Because of the wind and chop, I was concerned about the boat, although not really afraid. I thought about the fact that I always wore a life jacket, and although I knew it would keep me afloat, it wouldn’t protect me from the cold water. The chop increased to gentle waves. They nudged from the north, lapping against the port side of the boat where I had tied the anchor to the oarlock. I knew I shouldn’t do this because it sets the boat to take current and waves on the beam instead of the bow, but the water wasn’t so rough that I thought it would be a problem. Beyond taking my normal precautions, I didn’t give it much thought—I was just fishing in conditions that I’d fished in many times before.

Quite abruptly, things went very wrong. It happened so quickly that it was almost impossible for me to register exactly what happened. A lot of water poured into the boat. I seem to remember it coming over the starboard gunwale, although logic would indicate that water would have come in on the port side, where the anchor was tied and where the waves were striking. The 10 inches of water in the bottom of the boat sloshed back and forth. I scrambled to keep the boat level, but it didn’t work. The boat flipped over, and suddenly, I was in the water. I was amazed at how quickly it happened.
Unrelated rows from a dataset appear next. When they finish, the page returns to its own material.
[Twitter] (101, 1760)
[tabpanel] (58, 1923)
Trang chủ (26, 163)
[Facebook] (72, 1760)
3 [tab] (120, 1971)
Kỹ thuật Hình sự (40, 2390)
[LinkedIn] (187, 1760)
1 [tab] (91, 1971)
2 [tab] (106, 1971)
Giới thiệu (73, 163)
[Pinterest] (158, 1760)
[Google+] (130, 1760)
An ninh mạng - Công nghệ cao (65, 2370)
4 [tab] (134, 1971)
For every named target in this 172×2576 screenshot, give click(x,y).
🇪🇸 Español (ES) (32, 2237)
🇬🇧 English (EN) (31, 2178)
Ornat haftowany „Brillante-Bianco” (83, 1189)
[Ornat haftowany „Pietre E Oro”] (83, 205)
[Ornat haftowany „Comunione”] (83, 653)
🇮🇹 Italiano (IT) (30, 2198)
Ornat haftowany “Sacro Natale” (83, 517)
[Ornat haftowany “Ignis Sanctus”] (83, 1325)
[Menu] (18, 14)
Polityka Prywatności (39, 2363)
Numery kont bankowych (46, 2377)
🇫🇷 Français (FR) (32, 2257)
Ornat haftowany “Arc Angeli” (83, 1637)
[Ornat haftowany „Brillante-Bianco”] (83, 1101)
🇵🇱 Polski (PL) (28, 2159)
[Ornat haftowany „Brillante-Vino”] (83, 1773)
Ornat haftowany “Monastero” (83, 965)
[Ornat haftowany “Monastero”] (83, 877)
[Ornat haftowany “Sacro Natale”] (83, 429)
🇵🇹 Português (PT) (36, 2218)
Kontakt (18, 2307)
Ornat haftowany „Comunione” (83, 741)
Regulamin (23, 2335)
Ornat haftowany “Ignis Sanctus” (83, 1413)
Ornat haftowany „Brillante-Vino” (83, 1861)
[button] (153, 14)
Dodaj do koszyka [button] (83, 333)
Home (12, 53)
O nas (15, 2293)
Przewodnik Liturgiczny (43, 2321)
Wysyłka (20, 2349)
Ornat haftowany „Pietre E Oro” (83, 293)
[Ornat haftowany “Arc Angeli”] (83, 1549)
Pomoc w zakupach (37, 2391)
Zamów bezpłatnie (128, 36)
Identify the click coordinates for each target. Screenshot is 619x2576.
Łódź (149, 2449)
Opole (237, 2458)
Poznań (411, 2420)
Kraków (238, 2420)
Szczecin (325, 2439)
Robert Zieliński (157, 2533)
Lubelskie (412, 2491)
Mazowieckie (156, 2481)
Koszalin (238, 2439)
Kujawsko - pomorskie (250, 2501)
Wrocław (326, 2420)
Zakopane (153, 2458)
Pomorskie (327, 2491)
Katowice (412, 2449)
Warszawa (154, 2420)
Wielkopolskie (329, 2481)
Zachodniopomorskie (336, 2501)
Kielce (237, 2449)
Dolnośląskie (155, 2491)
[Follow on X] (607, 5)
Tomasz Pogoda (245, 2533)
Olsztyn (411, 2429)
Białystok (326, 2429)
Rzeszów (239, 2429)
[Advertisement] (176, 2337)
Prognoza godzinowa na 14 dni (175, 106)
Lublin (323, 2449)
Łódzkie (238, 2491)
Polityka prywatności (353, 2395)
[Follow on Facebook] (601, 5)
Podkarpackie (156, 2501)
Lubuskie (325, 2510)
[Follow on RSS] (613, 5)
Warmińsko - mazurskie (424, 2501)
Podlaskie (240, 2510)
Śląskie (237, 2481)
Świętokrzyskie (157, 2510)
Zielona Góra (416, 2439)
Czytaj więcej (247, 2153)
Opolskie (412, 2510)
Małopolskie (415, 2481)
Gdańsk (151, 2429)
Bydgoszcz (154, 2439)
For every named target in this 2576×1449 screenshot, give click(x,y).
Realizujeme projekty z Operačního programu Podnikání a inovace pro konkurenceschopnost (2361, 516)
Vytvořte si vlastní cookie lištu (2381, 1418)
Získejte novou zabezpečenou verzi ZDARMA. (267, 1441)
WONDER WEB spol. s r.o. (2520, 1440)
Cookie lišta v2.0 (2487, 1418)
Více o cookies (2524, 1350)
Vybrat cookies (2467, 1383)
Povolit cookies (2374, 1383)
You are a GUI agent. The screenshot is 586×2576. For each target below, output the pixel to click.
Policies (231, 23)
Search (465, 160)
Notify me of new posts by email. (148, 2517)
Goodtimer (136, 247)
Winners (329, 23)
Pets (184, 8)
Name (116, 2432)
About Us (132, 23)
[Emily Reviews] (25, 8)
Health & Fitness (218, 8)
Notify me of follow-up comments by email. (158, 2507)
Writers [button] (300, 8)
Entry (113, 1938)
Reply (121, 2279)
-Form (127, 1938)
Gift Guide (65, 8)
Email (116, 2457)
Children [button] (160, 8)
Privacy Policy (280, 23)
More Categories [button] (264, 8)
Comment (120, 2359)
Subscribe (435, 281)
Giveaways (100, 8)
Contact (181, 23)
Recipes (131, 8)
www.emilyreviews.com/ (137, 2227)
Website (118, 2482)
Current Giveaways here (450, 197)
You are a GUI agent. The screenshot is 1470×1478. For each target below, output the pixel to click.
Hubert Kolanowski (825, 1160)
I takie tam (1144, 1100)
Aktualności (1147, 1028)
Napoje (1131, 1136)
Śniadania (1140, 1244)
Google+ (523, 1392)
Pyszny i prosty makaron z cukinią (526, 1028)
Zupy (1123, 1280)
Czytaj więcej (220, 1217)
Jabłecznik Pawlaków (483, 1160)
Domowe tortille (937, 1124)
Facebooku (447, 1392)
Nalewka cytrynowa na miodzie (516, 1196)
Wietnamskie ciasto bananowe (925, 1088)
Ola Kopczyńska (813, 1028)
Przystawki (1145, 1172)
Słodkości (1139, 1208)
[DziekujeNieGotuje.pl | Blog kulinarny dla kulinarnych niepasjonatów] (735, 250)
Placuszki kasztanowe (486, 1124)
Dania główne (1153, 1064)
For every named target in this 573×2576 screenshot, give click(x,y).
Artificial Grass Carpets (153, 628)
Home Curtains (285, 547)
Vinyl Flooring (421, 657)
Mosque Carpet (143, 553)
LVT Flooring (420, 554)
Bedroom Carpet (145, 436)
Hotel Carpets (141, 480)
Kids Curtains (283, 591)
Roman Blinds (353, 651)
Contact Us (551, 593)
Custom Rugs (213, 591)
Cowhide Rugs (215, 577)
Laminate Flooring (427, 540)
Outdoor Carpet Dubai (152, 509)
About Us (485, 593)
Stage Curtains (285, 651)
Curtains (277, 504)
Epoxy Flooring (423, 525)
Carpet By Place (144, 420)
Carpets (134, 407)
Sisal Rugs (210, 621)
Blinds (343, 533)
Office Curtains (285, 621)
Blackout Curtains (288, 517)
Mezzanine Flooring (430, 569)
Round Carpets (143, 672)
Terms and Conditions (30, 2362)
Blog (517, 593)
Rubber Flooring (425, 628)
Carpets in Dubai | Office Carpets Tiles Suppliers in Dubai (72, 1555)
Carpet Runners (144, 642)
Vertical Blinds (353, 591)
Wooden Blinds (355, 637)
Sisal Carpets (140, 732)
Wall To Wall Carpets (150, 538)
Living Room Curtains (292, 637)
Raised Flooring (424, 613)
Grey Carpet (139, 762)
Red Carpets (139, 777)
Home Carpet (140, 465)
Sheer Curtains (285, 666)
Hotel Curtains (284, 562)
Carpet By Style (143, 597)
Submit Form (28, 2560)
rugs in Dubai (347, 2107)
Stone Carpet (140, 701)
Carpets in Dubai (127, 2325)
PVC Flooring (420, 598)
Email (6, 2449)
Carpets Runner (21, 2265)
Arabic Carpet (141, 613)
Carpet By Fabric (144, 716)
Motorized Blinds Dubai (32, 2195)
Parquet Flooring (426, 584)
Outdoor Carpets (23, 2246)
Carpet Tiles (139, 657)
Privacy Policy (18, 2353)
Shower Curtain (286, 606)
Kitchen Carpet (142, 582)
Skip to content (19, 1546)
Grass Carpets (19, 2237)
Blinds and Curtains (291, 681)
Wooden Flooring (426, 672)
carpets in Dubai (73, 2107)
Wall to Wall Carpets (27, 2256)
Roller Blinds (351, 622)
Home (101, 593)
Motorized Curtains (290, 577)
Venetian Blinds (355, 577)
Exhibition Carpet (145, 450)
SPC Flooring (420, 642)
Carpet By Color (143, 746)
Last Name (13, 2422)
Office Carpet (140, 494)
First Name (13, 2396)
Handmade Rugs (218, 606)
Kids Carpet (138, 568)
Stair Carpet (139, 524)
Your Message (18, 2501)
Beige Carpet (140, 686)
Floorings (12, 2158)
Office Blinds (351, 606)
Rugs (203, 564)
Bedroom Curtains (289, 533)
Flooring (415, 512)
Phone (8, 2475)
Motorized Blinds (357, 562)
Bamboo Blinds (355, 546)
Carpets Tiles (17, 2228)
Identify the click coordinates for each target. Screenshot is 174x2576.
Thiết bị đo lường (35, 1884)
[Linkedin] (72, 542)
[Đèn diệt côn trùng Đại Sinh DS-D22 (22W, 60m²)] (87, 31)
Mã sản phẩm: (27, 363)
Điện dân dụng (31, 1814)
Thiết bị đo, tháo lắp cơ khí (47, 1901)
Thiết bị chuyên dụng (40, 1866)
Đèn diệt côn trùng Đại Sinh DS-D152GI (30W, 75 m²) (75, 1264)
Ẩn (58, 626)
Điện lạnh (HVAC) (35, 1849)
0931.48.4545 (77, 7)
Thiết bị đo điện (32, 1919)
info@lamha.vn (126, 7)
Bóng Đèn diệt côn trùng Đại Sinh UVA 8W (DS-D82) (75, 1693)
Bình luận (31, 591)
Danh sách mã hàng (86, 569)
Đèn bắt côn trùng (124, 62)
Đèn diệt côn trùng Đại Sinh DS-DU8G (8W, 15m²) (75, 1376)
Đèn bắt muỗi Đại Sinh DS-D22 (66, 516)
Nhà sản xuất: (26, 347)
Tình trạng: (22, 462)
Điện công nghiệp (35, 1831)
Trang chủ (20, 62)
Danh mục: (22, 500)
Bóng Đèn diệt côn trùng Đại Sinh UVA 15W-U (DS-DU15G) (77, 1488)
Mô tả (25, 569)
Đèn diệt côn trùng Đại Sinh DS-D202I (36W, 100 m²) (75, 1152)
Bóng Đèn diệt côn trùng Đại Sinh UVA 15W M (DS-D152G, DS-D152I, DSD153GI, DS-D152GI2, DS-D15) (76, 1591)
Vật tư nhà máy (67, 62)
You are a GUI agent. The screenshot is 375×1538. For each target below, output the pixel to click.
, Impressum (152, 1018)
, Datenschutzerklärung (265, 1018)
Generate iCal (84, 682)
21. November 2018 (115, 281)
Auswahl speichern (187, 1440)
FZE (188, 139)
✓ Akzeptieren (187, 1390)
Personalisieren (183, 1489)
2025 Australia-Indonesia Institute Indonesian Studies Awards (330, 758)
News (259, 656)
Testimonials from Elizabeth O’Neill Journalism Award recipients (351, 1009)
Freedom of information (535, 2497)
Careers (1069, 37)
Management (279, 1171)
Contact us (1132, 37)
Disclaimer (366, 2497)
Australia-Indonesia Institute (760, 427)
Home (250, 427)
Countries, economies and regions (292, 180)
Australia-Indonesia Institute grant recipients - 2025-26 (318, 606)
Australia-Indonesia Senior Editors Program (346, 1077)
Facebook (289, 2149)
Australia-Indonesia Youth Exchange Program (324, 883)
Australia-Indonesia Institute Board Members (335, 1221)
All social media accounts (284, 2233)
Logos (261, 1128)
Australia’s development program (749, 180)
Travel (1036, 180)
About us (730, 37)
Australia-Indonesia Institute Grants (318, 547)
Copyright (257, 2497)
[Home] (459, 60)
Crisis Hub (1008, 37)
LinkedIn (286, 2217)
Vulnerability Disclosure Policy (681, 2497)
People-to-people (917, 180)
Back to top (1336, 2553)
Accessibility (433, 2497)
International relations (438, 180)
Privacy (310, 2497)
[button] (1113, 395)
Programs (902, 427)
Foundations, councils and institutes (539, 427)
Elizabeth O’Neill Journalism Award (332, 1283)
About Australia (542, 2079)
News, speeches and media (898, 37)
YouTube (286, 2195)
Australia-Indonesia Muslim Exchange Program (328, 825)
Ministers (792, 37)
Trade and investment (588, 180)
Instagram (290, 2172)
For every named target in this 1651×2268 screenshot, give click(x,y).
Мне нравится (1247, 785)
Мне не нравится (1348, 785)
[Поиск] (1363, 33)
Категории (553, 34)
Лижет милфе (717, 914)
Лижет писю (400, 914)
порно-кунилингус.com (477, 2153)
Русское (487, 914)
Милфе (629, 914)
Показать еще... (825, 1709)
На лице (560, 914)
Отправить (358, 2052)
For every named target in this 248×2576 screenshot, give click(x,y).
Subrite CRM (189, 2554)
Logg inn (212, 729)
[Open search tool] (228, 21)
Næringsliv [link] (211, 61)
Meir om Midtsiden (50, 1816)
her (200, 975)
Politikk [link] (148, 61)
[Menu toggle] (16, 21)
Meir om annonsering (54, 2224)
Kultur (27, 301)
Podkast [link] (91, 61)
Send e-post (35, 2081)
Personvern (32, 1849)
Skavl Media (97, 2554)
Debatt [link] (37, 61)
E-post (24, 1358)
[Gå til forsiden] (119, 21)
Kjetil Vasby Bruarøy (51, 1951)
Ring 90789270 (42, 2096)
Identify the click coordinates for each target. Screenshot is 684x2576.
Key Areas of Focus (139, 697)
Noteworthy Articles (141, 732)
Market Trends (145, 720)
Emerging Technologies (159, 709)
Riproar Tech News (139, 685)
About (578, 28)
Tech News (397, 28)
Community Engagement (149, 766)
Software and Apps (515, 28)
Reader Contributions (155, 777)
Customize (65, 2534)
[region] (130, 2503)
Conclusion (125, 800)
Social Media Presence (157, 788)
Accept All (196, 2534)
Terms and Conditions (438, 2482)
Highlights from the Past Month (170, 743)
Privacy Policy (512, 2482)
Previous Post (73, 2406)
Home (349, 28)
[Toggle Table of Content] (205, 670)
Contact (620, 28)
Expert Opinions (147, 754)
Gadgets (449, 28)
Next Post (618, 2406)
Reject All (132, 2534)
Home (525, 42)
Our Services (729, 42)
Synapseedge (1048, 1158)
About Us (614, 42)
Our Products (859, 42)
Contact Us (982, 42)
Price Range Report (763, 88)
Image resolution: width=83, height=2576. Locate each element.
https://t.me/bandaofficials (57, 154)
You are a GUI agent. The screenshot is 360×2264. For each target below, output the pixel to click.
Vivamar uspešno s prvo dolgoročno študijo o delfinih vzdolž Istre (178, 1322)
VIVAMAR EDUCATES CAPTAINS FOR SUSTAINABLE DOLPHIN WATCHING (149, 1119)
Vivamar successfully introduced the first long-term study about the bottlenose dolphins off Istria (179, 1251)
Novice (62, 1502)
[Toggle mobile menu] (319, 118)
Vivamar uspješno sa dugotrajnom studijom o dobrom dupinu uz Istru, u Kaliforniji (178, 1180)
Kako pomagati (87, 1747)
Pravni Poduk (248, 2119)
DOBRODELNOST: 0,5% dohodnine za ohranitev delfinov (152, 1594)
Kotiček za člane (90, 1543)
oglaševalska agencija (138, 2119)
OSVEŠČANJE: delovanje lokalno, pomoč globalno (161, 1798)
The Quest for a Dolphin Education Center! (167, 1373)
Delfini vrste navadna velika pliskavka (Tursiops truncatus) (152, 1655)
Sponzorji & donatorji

I felt no panic. Instead, I immediately and clearly understood several things: The situation was very bad; I was fully immersed in the water; in these cold waters hypothermia would steal my ability to function in a matter of minutes; my chances for survival were slim.

I could bear it for the moment. I remembered reading some time ago, “There is no good way to die.” I thought about William Colby, the former CIA director who had arteriosclerosis and made the decision to launch his canoe into a strong breeze from the shore of a Potomac River tributary. He didn’t come back. I’ve always had admiration for him because, at 76 and in poor health, he chose his way to die. I thought about myself at 70 years old, and how I had a plan to make it 10 more years, still being able to enjoy life. I’d shared this plan with Jeanelle. Like Colby, I may decide to die sometime, but this was not the time.